-- Problem requirements --
Print the items from the beginning through the line that contains "Looking at the", including that line, and reproduce each line without any change.

+-------+

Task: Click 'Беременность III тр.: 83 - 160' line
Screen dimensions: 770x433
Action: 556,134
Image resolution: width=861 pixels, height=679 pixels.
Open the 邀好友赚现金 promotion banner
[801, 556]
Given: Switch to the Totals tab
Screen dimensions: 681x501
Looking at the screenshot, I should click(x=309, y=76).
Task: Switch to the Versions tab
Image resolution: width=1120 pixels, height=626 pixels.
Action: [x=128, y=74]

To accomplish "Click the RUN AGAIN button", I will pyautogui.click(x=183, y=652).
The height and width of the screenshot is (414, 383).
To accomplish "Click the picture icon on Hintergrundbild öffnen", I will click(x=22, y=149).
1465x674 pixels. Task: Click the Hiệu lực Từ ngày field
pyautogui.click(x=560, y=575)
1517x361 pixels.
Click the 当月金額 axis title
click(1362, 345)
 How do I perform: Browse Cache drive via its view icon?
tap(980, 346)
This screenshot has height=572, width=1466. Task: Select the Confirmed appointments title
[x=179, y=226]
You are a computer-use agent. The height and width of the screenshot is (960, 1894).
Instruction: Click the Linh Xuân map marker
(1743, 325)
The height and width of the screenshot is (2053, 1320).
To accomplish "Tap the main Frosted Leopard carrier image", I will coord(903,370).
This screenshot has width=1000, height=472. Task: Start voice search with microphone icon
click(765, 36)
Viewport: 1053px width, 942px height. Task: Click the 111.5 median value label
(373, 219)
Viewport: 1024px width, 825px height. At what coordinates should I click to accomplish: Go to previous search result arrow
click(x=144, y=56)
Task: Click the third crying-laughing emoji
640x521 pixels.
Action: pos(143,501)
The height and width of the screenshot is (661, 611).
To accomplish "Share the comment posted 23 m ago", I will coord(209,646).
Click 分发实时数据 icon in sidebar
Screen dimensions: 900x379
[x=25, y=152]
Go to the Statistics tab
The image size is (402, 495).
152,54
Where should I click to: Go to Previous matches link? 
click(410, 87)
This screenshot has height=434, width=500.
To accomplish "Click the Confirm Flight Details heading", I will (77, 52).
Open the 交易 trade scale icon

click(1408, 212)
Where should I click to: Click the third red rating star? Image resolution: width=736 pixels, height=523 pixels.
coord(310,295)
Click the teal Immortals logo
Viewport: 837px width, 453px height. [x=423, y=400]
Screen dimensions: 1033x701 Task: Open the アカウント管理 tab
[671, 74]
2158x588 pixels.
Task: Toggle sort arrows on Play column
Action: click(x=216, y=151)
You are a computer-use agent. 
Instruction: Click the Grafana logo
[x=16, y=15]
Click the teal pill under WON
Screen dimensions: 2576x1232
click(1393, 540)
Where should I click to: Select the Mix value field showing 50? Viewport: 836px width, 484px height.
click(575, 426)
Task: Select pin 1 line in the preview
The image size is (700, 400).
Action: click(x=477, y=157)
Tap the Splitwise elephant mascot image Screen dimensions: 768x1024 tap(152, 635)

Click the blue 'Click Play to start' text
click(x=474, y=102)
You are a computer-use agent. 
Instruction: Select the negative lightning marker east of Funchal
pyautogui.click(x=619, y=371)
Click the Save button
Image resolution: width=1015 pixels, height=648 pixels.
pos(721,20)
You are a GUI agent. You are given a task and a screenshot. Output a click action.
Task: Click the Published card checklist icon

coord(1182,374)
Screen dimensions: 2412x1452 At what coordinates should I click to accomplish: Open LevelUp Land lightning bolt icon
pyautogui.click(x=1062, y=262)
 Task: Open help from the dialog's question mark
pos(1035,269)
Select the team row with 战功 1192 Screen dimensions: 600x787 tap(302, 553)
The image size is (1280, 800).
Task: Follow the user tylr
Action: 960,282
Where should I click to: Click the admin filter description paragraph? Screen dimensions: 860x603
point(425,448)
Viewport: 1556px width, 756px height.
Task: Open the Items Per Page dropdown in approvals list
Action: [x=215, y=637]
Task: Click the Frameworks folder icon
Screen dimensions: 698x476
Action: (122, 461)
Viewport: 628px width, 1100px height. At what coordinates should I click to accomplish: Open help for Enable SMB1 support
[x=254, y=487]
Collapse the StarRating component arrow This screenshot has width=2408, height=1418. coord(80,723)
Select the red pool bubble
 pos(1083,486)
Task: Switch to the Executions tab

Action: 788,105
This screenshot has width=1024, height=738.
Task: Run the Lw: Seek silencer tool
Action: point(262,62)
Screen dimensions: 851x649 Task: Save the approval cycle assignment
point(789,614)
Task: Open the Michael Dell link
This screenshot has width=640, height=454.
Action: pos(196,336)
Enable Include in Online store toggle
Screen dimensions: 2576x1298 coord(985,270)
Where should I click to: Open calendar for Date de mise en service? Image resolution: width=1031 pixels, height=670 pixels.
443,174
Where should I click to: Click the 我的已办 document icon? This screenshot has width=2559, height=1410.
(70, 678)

+-------+

-- Written response --
Task: Click 'Беременность III тр.: 83 - 160' line
Screen dimensions: 770x433
Action: 556,134
Image resolution: width=861 pixels, height=679 pixels.
Open the 邀好友赚现金 promotion banner
[801, 556]
Given: Switch to the Totals tab
Screen dimensions: 681x501
Looking at the screenshot, I should click(x=309, y=76).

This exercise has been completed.